• [DATA SECTION]:
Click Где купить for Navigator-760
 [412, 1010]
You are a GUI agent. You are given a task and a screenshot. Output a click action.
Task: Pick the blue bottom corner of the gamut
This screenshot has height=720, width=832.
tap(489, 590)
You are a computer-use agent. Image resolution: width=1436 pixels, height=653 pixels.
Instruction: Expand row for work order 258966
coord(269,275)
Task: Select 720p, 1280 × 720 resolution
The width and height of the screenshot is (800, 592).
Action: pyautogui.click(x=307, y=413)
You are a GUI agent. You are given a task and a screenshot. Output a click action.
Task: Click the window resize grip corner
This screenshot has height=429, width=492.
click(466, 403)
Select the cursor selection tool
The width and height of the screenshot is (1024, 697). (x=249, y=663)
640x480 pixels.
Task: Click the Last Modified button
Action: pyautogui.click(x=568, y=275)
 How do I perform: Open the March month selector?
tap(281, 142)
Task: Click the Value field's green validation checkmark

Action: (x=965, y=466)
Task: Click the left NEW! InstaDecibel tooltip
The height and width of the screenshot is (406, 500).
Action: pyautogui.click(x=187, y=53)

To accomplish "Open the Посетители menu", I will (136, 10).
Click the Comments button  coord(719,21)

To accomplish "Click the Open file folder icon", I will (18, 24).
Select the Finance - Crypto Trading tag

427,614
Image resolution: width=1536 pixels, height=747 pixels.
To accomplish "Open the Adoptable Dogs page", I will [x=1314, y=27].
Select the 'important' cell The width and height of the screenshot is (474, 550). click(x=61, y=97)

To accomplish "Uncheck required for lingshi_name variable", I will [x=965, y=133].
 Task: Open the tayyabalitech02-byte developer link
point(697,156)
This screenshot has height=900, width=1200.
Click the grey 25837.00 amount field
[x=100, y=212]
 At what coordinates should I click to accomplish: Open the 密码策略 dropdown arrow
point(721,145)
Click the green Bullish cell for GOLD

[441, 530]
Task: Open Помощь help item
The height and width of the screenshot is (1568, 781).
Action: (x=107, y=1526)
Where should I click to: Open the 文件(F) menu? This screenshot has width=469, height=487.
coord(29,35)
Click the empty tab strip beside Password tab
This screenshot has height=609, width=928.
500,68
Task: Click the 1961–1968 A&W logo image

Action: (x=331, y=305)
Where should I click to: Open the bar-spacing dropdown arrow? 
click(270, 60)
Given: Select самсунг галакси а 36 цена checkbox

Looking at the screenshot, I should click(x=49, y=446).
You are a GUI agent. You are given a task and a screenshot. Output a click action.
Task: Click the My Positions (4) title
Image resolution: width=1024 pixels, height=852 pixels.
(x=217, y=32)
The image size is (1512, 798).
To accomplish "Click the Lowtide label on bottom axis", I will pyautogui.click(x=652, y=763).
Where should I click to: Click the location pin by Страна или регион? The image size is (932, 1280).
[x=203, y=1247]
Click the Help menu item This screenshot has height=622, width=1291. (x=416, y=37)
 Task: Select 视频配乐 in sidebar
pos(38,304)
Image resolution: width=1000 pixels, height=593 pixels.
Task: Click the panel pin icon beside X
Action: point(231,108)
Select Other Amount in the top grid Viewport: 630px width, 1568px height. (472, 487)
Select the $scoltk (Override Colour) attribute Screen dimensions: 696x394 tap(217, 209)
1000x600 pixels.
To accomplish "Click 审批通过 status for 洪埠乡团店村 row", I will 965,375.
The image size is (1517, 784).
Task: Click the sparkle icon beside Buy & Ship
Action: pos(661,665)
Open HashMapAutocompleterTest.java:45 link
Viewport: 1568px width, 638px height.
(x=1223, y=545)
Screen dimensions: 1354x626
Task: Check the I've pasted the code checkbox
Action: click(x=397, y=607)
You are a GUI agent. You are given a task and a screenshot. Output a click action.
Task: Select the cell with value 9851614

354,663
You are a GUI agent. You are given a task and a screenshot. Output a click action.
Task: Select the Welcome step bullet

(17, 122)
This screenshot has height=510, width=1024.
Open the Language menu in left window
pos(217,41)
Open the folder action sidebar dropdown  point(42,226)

• [TASK DIRECTIONS]: Will you return exactly the lines above from the one with "The image size is (1512, 798)." down to the one with "Click the Help", counting both as part of the range?

• [OUTPUT OF THE TASK]:
The image size is (1512, 798).
To accomplish "Click the Lowtide label on bottom axis", I will pyautogui.click(x=652, y=763).
Where should I click to: Click the location pin by Страна или регион? The image size is (932, 1280).
[x=203, y=1247]
Click the Help menu item This screenshot has height=622, width=1291. (x=416, y=37)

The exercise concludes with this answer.